Thriving in The Face of Change
Summer came, and the earth still spins on its axis. At least some things are unaffected by current events. But weirdness and difficulty persist. Our nerves are ragged, our hearts hurt, our issues are flaring and we’re fed up. Something I saw on Facebook last month summed it up: ‘Dear July: I don’t want any trouble from you. Just come in, sit down, don’t touch anything and keep your mouth shut.’
But summer, the most yang of the seasons, doesn’t work like that. We plug into all that daylight and wild profusion of life around us and want to blow off some steam. Yet the usual release valves are shut. No dancing all night at a wedding, no bursting with pride at a graduation, no grabbing the best spot on the sidewalk to see the parade. We’ll have to howl at the moon next year.

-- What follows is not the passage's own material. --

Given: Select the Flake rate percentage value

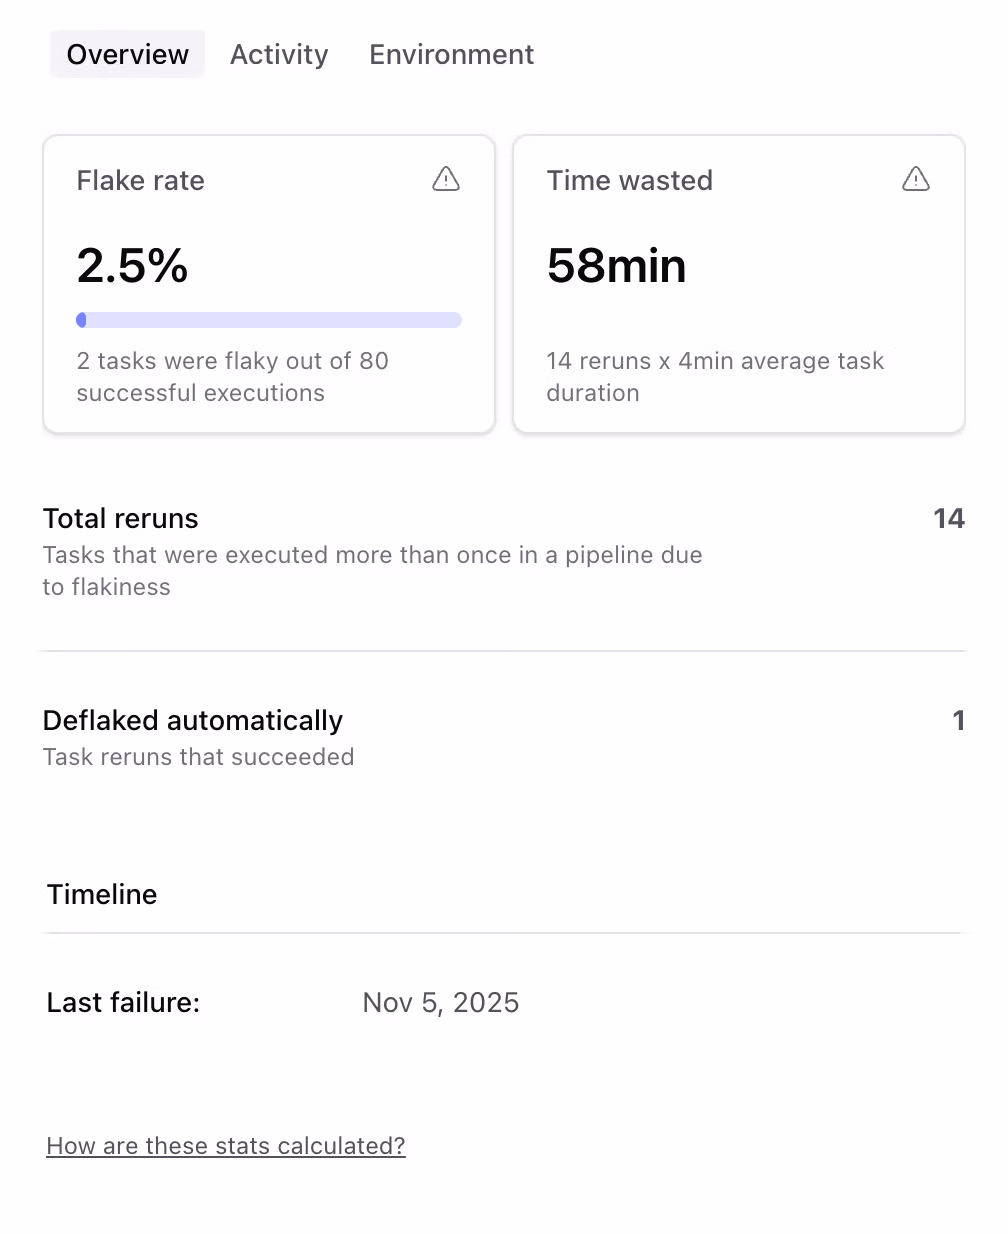Looking at the screenshot, I should [132, 265].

So what do we do instead? Well, we could use a good detox. We’ve been on a steady diet of fear and restriction for too long. This is a chance to disconnect and take a break, and re-establish a sense of safety and security.
We can start by giving our minds a good washing, a deep soak in loving awareness. Buddhism talks about the wholesome mind, which is our natural capacity for friendliness and compassion towards ourselves and others. It may feel distant now, because it can be drowned out by too much cortisol in our systems, but all we have to do is want it and it’s right there, no ruby slippers required.

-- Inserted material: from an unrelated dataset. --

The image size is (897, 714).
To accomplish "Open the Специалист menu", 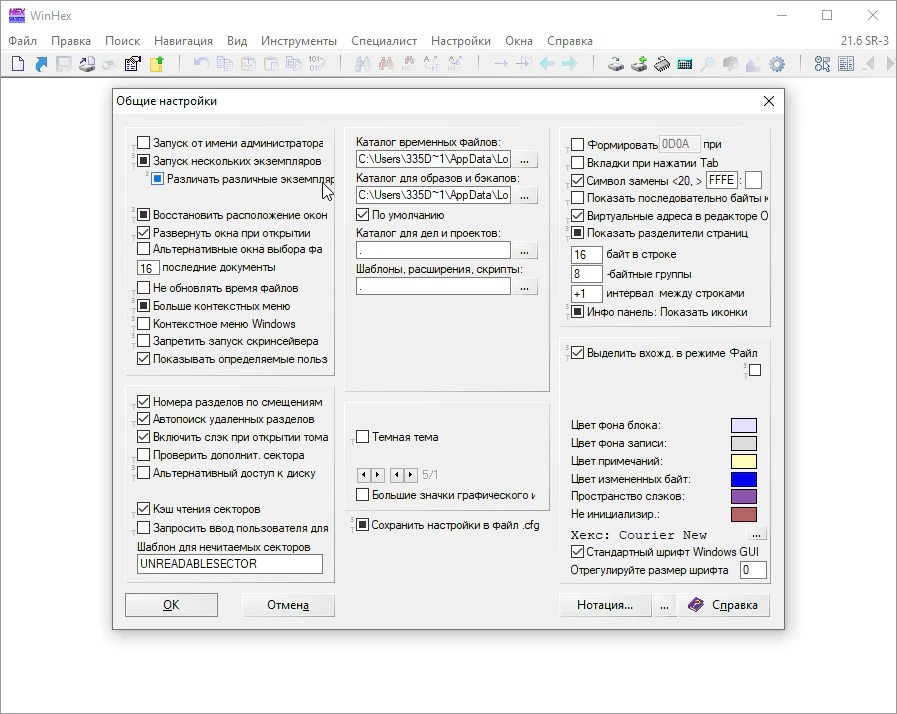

This simple summoning enlarges and illuminates the nesting area that is our heart center. We transfer to a silent, warm environment that simply supports us and allows us to rest. Slowly we unwind, and our nervous system rewires. We regain our full height as the load of worry drops from our backs and a sense of our natural dignity returns.
From the outside this may look like we’re rocking ourselves like babies in the backyard hammock, or sprawled on a blanket at the beach, breathing in the ozone sea air. Those around us will know instinctively that healing is taking place and may seek it for themselves.
The yang quality of summer is strong but it need not be harsh. If we don’t try to tame it, it will offer, on its own terms, what we need. And as we learn to work with its offerings, we are given powerful tools for whatever comes next.